An MOU is a document created by multiple parties to detail their agreement on a matter. It has no legal basis but often implies those involved are willing to sign a contract. In approving this document, MSU and TTU are showing they are ready to move forward in their plan to integrate MSU into the Tech system.
“We want to provide MSU with a path that will sustain and enhance its reputation in higher education as we enter our second century of learning. We look forward to working with our local legislators during the 2021 legislative session to finalize this alliance with the Texas Tech University System,” Caven Crosnoe, Board of Regents Chair, said.
President Suzanne Shipley first revealed that MSU was invited to join the Texas Tech University system to the members of Student Government Association administration Friday, Feb. 14 of 2019. Shipley and the administration hosted meetings for students to ask questions and learn more about the change. Shipley also revealed that MSU would not have to give up its name, mascot, colors, identity or place in the Council of Public Liberal Arts Colleges.
“We don’t think students are going to see a big difference,” Shipley said. “The main difference will be that this board goes away and you answer to a different board; students don’t really care about this board.”
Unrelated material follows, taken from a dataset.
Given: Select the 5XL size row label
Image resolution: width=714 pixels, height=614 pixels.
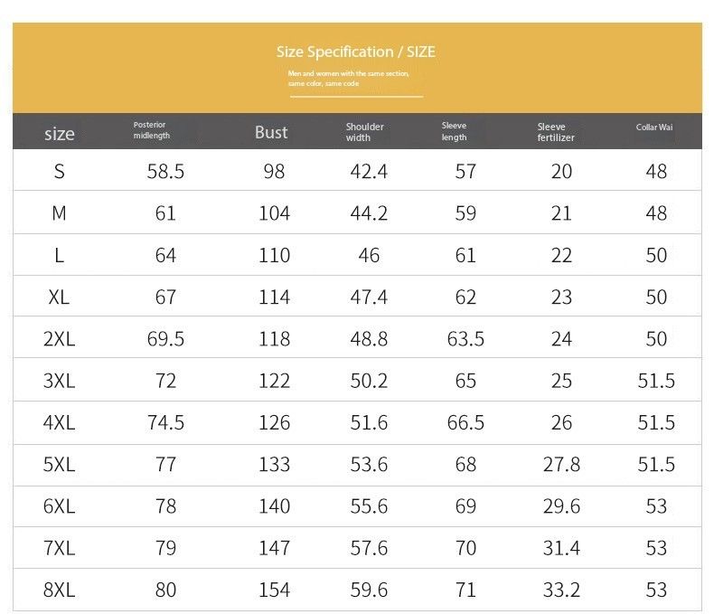Looking at the screenshot, I should [60, 464].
MSU originally announced it was collecting feedback and answering questions about considering this partnership in February earlier this year. Shipley and MSU administration held multiple forums to discuss the topic and have been working closely with the Board of Regents and leading staff at TTU to develop a coherent plan towards assimilation.
“[This cooperation] is a win for Tech, it’s a win for MSU,” Huckabee said. “Long-term, it will turn out to be a really good joining of two really good institutions.”
The decision to join the Tech system is largely a financial one. Texas Tech is able to borrow money at a lower rate than Midwestern State,, and thus the university would benefit financially in the future.
“We have debt that is related to our bond rating, so for us to borrow money is more expensive than for Tech to borrow money,” Shipley said. “They would borrow money for us at a much lower rate. To build a building or to do anything with borrowed money would be cheaper with Tech.”
TTU System was formally established in 1999 by the State of Texas and is run by a Board of Regents made up of 10 members appointed by the governor and approved by the legislature. To add another school to this system, approval would be needed from state legislature at their next convening in January 2021.
“Since our first steps in considering this alliance, members of the MSU community have been welcomed into conversations and deliberations with the Texas Tech University System that proved helpful and enlightening. From a shared response to COVID to reacting to reductions in our state budget support to reaching out to officials in Washington regarding major policy changes and our international students’ need for visas, the TTU System has generously and effectively offered support and guidance. We are grateful for their assistance to this date and believe that by combining our talents and interests MSU will move toward a strong future,” President Suzanne Shipley said.
The decision on whether or not MSU can join the Tech system ultimately lies with the Texas state legislature.
“We’re not just free to do this,” Shipley said. “It’s the legislature’s decision, so we can’t say ‘they’re offering us membership and we’re accepting it,’ they’ve invited us to consider it, so we’re considering it. If we decide to pursue it, we’ll draft legislation and the legislators have to approve it. Then we have to have six months where our accrediting body decides whether we can do it or not. If everybody said this is wrong for the community, I don’t think the board would do it.”